| Set exercise |
Reproduce the following material line for line, without changing anything.

########################################

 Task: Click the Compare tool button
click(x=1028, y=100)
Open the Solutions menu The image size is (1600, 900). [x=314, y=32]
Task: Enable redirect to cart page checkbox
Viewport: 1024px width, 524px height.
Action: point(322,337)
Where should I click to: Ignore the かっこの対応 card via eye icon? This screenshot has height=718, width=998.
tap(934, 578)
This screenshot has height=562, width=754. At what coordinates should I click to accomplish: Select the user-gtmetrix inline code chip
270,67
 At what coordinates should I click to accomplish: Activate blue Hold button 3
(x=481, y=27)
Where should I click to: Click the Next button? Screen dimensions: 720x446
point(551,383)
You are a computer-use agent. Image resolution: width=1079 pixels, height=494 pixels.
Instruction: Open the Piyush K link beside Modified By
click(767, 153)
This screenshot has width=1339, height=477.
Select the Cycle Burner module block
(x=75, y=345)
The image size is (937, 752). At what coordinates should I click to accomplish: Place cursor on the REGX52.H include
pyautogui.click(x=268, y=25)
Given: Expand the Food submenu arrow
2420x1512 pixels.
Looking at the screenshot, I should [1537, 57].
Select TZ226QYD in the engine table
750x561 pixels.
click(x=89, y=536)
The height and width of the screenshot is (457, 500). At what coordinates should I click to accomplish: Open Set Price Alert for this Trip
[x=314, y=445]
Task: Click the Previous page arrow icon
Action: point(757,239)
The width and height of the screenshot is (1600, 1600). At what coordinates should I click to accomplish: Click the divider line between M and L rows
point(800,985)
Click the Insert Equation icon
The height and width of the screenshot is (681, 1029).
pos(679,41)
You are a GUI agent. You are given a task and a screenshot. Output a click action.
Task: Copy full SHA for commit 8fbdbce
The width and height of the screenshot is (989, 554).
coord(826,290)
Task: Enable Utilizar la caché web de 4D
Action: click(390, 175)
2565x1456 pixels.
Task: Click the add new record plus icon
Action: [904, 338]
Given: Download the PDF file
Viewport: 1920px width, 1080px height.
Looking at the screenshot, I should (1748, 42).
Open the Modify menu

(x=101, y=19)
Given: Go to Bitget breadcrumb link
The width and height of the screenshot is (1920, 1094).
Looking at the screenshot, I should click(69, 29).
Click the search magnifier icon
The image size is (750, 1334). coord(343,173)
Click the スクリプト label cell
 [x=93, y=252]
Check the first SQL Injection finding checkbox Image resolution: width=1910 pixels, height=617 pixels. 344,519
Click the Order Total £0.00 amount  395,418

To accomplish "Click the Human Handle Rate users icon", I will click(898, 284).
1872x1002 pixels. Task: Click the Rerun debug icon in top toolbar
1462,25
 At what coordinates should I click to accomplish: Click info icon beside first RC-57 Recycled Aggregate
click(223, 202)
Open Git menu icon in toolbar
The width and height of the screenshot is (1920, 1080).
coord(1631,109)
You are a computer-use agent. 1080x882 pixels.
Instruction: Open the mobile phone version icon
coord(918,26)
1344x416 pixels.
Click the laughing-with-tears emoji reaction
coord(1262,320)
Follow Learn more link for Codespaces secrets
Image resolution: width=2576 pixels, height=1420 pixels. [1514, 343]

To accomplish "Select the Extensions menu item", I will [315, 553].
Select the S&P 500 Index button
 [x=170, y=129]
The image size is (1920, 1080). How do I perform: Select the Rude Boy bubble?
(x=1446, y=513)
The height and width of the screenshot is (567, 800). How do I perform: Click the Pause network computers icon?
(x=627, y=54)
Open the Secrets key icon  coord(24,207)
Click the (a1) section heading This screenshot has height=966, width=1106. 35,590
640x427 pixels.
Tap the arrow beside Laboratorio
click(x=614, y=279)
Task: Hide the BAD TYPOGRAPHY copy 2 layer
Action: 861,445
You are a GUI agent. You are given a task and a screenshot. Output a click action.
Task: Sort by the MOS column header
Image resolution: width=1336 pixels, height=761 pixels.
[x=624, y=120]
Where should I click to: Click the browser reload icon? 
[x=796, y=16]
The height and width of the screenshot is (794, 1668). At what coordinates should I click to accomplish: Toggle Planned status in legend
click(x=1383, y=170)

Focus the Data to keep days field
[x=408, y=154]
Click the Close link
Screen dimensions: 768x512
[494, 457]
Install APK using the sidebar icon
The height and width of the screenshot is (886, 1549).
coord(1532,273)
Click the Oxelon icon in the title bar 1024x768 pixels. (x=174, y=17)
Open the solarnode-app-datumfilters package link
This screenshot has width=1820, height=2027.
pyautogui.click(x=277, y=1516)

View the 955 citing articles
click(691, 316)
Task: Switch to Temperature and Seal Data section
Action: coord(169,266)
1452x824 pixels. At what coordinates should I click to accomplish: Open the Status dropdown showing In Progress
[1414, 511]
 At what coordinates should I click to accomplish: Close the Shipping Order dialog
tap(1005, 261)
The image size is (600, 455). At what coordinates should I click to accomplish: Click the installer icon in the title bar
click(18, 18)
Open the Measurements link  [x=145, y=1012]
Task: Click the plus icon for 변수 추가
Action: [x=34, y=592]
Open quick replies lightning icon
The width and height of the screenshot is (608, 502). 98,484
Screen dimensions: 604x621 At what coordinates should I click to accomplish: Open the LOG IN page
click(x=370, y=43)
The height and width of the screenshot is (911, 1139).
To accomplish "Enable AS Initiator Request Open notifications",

########################################

| Exercise output |
 Task: Click the Compare tool button
click(x=1028, y=100)
Open the Solutions menu The image size is (1600, 900). [x=314, y=32]
Task: Enable redirect to cart page checkbox
Viewport: 1024px width, 524px height.
Action: point(322,337)
Where should I click to: Ignore the かっこの対応 card via eye icon? This screenshot has height=718, width=998.
tap(934, 578)
This screenshot has height=562, width=754. At what coordinates should I click to accomplish: Select the user-gtmetrix inline code chip
270,67
 At what coordinates should I click to accomplish: Activate blue Hold button 3
(x=481, y=27)
Where should I click to: Click the Next button? Screen dimensions: 720x446
point(551,383)
You are a computer-use agent. Image resolution: width=1079 pixels, height=494 pixels.
Instruction: Open the Piyush K link beside Modified By
click(767, 153)
This screenshot has width=1339, height=477.
Select the Cycle Burner module block
(x=75, y=345)
The image size is (937, 752). At what coordinates should I click to accomplish: Place cursor on the REGX52.H include
pyautogui.click(x=268, y=25)
Given: Expand the Food submenu arrow
2420x1512 pixels.
Looking at the screenshot, I should [1537, 57].
Select TZ226QYD in the engine table
750x561 pixels.
click(x=89, y=536)
The height and width of the screenshot is (457, 500). At what coordinates should I click to accomplish: Open Set Price Alert for this Trip
[x=314, y=445]
Task: Click the Previous page arrow icon
Action: point(757,239)
The width and height of the screenshot is (1600, 1600). At what coordinates should I click to accomplish: Click the divider line between M and L rows
point(800,985)
Click the Insert Equation icon
The height and width of the screenshot is (681, 1029).
pos(679,41)
You are a GUI agent. You are given a task and a screenshot. Output a click action.
Task: Copy full SHA for commit 8fbdbce
The width and height of the screenshot is (989, 554).
coord(826,290)
Task: Enable Utilizar la caché web de 4D
Action: click(390, 175)
2565x1456 pixels.
Task: Click the add new record plus icon
Action: [904, 338]
Given: Download the PDF file
Viewport: 1920px width, 1080px height.
Looking at the screenshot, I should (1748, 42).
Open the Modify menu

(x=101, y=19)
Given: Go to Bitget breadcrumb link
The width and height of the screenshot is (1920, 1094).
Looking at the screenshot, I should click(69, 29).
Click the search magnifier icon
The image size is (750, 1334). coord(343,173)
Click the スクリプト label cell
 [x=93, y=252]
Check the first SQL Injection finding checkbox Image resolution: width=1910 pixels, height=617 pixels. 344,519
Click the Order Total £0.00 amount  395,418

To accomplish "Click the Human Handle Rate users icon", I will click(898, 284).
1872x1002 pixels. Task: Click the Rerun debug icon in top toolbar
1462,25
 At what coordinates should I click to accomplish: Click info icon beside first RC-57 Recycled Aggregate
click(223, 202)
Open Git menu icon in toolbar
The width and height of the screenshot is (1920, 1080).
coord(1631,109)
You are a computer-use agent. 1080x882 pixels.
Instruction: Open the mobile phone version icon
coord(918,26)
1344x416 pixels.
Click the laughing-with-tears emoji reaction
coord(1262,320)
Follow Learn more link for Codespaces secrets
Image resolution: width=2576 pixels, height=1420 pixels. [1514, 343]

To accomplish "Select the Extensions menu item", I will [315, 553].
Select the S&P 500 Index button
 [x=170, y=129]
The image size is (1920, 1080). How do I perform: Select the Rude Boy bubble?
(x=1446, y=513)
The height and width of the screenshot is (567, 800). How do I perform: Click the Pause network computers icon?
(x=627, y=54)
Open the Secrets key icon  coord(24,207)
Click the (a1) section heading This screenshot has height=966, width=1106. 35,590
640x427 pixels.
Tap the arrow beside Laboratorio
click(x=614, y=279)
Task: Hide the BAD TYPOGRAPHY copy 2 layer
Action: 861,445
You are a GUI agent. You are given a task and a screenshot. Output a click action.
Task: Sort by the MOS column header
Image resolution: width=1336 pixels, height=761 pixels.
[x=624, y=120]
Where should I click to: Click the browser reload icon? 
[x=796, y=16]
The height and width of the screenshot is (794, 1668). At what coordinates should I click to accomplish: Toggle Planned status in legend
click(x=1383, y=170)

Focus the Data to keep days field
[x=408, y=154]
Click the Close link
Screen dimensions: 768x512
[494, 457]
Install APK using the sidebar icon
The height and width of the screenshot is (886, 1549).
coord(1532,273)
Click the Oxelon icon in the title bar 1024x768 pixels. (x=174, y=17)
Open the solarnode-app-datumfilters package link
This screenshot has width=1820, height=2027.
pyautogui.click(x=277, y=1516)

View the 955 citing articles
click(691, 316)
Task: Switch to Temperature and Seal Data section
Action: coord(169,266)
1452x824 pixels. At what coordinates should I click to accomplish: Open the Status dropdown showing In Progress
[1414, 511]
 At what coordinates should I click to accomplish: Close the Shipping Order dialog
tap(1005, 261)
The image size is (600, 455). At what coordinates should I click to accomplish: Click the installer icon in the title bar
click(18, 18)
Open the Measurements link  [x=145, y=1012]
Task: Click the plus icon for 변수 추가
Action: [x=34, y=592]
Open quick replies lightning icon
The width and height of the screenshot is (608, 502). 98,484
Screen dimensions: 604x621 At what coordinates should I click to accomplish: Open the LOG IN page
click(x=370, y=43)
The height and width of the screenshot is (911, 1139).
To accomplish "Enable AS Initiator Request Open notifications",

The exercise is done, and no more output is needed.